## [INPUT]
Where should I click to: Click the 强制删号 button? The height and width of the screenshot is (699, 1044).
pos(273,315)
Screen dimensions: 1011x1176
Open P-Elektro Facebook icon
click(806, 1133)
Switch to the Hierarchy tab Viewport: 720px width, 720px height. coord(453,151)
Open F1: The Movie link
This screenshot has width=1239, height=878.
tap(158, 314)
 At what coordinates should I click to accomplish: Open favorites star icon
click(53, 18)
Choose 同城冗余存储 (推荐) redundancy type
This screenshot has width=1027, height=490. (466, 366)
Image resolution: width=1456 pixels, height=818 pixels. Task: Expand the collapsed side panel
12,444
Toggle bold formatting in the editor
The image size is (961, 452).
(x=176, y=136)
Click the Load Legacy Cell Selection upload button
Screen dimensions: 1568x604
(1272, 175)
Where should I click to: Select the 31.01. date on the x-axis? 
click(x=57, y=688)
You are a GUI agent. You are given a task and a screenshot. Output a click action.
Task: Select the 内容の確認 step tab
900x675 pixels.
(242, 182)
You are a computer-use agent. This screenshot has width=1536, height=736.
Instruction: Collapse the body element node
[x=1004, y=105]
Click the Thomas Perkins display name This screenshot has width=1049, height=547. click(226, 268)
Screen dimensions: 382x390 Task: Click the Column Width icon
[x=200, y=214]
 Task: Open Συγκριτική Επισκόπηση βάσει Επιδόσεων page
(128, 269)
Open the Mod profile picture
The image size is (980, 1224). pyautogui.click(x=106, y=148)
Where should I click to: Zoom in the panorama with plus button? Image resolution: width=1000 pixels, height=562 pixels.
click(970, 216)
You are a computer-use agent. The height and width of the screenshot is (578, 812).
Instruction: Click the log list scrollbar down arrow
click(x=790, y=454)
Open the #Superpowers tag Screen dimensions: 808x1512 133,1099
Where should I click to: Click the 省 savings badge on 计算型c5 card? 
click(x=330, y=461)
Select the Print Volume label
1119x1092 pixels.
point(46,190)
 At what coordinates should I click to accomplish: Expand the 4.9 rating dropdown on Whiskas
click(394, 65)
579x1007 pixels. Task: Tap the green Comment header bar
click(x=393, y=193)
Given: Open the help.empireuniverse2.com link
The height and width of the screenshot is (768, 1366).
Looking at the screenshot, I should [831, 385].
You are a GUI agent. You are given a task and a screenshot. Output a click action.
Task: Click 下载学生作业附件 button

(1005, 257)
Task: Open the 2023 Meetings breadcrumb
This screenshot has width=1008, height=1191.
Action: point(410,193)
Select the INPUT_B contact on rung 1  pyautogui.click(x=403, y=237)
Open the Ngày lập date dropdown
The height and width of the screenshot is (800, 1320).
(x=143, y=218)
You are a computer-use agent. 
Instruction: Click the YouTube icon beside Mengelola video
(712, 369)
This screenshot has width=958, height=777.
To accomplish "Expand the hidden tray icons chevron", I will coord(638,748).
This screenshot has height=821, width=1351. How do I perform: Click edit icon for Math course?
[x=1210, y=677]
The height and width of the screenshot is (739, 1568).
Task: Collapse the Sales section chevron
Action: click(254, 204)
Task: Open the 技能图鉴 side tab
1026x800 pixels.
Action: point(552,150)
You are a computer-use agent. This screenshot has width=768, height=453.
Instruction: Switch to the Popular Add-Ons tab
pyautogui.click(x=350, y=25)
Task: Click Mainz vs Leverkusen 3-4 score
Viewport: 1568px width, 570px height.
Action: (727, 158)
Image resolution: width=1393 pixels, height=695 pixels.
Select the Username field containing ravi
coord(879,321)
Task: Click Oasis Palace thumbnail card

## [INSTRUCTIONS TO FOLLOW]
Please reproduce all of the records exactly as they stand.

## [SOLUTION FOR THIS PROBLEM]
Where should I click to: Click the 强制删号 button? The height and width of the screenshot is (699, 1044).
pos(273,315)
Screen dimensions: 1011x1176
Open P-Elektro Facebook icon
click(806, 1133)
Switch to the Hierarchy tab Viewport: 720px width, 720px height. coord(453,151)
Open F1: The Movie link
This screenshot has width=1239, height=878.
tap(158, 314)
 At what coordinates should I click to accomplish: Open favorites star icon
click(53, 18)
Choose 同城冗余存储 (推荐) redundancy type
This screenshot has width=1027, height=490. (466, 366)
Image resolution: width=1456 pixels, height=818 pixels. Task: Expand the collapsed side panel
12,444
Toggle bold formatting in the editor
The image size is (961, 452).
(x=176, y=136)
Click the Load Legacy Cell Selection upload button
Screen dimensions: 1568x604
(1272, 175)
Where should I click to: Select the 31.01. date on the x-axis? 
click(x=57, y=688)
You are a GUI agent. You are given a task and a screenshot. Output a click action.
Task: Select the 内容の確認 step tab
900x675 pixels.
(242, 182)
You are a computer-use agent. This screenshot has width=1536, height=736.
Instruction: Collapse the body element node
[x=1004, y=105]
Click the Thomas Perkins display name This screenshot has width=1049, height=547. click(226, 268)
Screen dimensions: 382x390 Task: Click the Column Width icon
[x=200, y=214]
 Task: Open Συγκριτική Επισκόπηση βάσει Επιδόσεων page
(128, 269)
Open the Mod profile picture
The image size is (980, 1224). pyautogui.click(x=106, y=148)
Where should I click to: Zoom in the panorama with plus button? Image resolution: width=1000 pixels, height=562 pixels.
click(970, 216)
You are a computer-use agent. The height and width of the screenshot is (578, 812).
Instruction: Click the log list scrollbar down arrow
click(x=790, y=454)
Open the #Superpowers tag Screen dimensions: 808x1512 133,1099
Where should I click to: Click the 省 savings badge on 计算型c5 card? 
click(x=330, y=461)
Select the Print Volume label
1119x1092 pixels.
point(46,190)
 At what coordinates should I click to accomplish: Expand the 4.9 rating dropdown on Whiskas
click(394, 65)
579x1007 pixels. Task: Tap the green Comment header bar
click(x=393, y=193)
Given: Open the help.empireuniverse2.com link
The height and width of the screenshot is (768, 1366).
Looking at the screenshot, I should [831, 385].
You are a GUI agent. You are given a task and a screenshot. Output a click action.
Task: Click 下载学生作业附件 button

(1005, 257)
Task: Open the 2023 Meetings breadcrumb
This screenshot has width=1008, height=1191.
Action: point(410,193)
Select the INPUT_B contact on rung 1  pyautogui.click(x=403, y=237)
Open the Ngày lập date dropdown
The height and width of the screenshot is (800, 1320).
(x=143, y=218)
You are a computer-use agent. 
Instruction: Click the YouTube icon beside Mengelola video
(712, 369)
This screenshot has width=958, height=777.
To accomplish "Expand the hidden tray icons chevron", I will coord(638,748).
This screenshot has height=821, width=1351. How do I perform: Click edit icon for Math course?
[x=1210, y=677]
The height and width of the screenshot is (739, 1568).
Task: Collapse the Sales section chevron
Action: click(254, 204)
Task: Open the 技能图鉴 side tab
1026x800 pixels.
Action: point(552,150)
You are a computer-use agent. This screenshot has width=768, height=453.
Instruction: Switch to the Popular Add-Ons tab
pyautogui.click(x=350, y=25)
Task: Click Mainz vs Leverkusen 3-4 score
Viewport: 1568px width, 570px height.
Action: (727, 158)
Image resolution: width=1393 pixels, height=695 pixels.
Select the Username field containing ravi
coord(879,321)
Task: Click Oasis Palace thumbnail card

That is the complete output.